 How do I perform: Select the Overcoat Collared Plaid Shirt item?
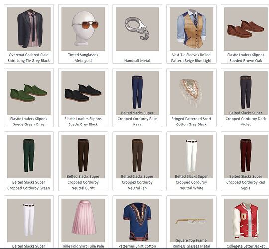(x=29, y=34)
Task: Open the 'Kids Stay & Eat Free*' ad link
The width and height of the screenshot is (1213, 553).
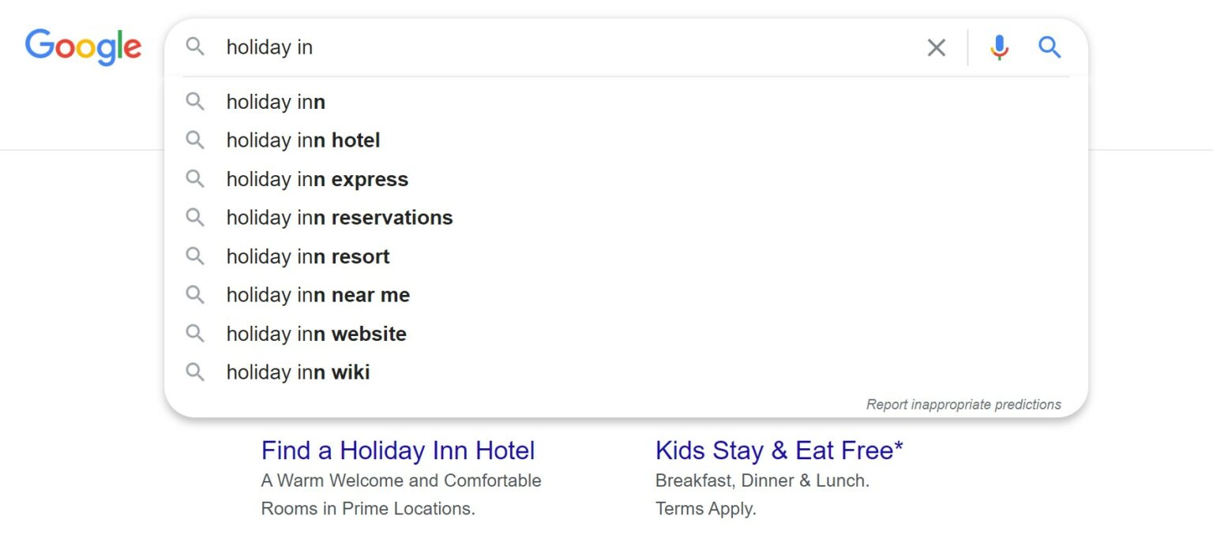Action: tap(780, 450)
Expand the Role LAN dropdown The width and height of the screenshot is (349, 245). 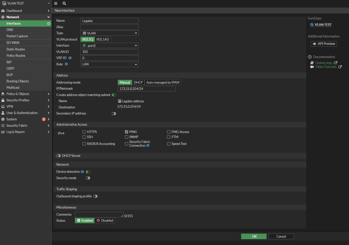109,64
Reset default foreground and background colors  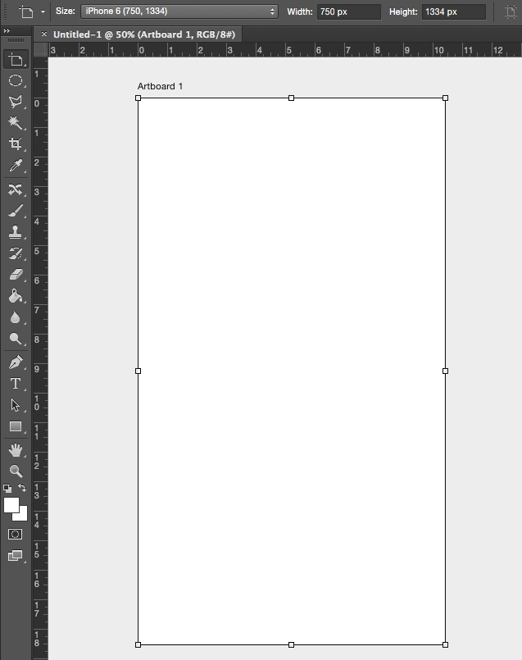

====================

• _Problem_: Recast the data as a numbered list, starting with its first line and going on through the line with "Action: tap(780, 450)", both included. Skip any blank lines and leave the pictures out of the answer.

• _Answer to the exercise_:
1.  How do I perform: Select the Overcoat Collared Plaid Shirt item?
2. (x=29, y=34)
3. Task: Open the 'Kids Stay & Eat Free*' ad link
4. The width and height of the screenshot is (1213, 553).
5. Action: tap(780, 450)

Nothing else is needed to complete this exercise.